◆ **Data to examine**:
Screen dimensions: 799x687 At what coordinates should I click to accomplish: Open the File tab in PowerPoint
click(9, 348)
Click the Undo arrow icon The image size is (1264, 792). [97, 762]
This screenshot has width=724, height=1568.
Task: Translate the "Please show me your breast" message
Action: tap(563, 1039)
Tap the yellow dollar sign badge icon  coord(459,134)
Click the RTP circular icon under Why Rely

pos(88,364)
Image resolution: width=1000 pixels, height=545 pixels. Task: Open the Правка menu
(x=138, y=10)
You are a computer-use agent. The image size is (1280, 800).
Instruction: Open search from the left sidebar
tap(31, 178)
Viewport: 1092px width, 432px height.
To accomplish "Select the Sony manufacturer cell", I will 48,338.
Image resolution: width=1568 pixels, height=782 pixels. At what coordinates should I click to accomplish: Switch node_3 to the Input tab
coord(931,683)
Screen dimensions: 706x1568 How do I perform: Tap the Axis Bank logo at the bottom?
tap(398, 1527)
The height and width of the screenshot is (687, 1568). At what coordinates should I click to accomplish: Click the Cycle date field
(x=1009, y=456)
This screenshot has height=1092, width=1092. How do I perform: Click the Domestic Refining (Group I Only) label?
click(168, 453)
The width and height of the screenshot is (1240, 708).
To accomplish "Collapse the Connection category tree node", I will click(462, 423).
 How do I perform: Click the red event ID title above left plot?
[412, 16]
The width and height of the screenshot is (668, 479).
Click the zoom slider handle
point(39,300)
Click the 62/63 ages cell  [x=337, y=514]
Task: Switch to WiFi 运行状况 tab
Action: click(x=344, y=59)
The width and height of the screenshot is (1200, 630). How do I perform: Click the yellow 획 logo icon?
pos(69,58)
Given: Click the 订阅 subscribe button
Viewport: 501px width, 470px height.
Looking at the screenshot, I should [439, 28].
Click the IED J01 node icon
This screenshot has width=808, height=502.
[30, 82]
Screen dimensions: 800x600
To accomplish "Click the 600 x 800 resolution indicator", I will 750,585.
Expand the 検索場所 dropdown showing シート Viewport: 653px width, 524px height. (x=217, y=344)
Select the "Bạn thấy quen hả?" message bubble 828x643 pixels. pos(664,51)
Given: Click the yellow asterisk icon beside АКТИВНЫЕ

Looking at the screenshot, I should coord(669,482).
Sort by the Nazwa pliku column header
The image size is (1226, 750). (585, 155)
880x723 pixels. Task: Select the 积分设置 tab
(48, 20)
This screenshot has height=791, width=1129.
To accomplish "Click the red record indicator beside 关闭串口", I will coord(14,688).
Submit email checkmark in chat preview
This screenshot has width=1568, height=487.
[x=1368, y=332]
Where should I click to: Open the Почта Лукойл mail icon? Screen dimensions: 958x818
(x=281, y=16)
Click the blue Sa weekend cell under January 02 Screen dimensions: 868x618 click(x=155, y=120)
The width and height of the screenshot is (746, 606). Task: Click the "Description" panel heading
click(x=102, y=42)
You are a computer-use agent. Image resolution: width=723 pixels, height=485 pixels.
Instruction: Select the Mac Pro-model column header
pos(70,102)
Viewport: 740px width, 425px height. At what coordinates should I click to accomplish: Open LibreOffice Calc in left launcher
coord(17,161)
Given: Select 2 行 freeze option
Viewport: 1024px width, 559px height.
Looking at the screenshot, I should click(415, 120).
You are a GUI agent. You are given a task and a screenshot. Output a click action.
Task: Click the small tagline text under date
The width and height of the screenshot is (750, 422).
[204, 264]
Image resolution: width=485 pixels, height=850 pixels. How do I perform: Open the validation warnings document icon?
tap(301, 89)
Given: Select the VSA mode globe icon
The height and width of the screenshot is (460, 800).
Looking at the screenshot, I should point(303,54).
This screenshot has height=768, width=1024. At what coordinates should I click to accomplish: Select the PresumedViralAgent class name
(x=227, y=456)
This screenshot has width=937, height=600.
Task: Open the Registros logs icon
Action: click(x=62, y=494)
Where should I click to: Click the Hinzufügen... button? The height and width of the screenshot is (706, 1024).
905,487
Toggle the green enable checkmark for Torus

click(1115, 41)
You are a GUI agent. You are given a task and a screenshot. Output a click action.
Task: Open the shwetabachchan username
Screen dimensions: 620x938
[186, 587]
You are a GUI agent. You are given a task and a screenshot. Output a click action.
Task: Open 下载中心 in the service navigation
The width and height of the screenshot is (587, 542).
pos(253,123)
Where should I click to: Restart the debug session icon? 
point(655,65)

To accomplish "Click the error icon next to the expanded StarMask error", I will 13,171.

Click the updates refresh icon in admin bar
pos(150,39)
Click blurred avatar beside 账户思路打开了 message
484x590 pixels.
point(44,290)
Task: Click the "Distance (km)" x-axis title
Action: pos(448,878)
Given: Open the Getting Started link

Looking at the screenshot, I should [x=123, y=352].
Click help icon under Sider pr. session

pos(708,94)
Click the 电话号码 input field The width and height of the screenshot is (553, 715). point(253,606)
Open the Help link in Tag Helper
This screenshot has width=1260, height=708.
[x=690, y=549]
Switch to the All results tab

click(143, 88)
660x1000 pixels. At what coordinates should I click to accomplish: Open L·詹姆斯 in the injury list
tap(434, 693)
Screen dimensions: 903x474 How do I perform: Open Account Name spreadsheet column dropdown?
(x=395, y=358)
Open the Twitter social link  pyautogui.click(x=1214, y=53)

◆ **Task objective**:
For the listing above, state how many lines contain the string "indicator". Give the number and nothing else.

◆ **Response**:
2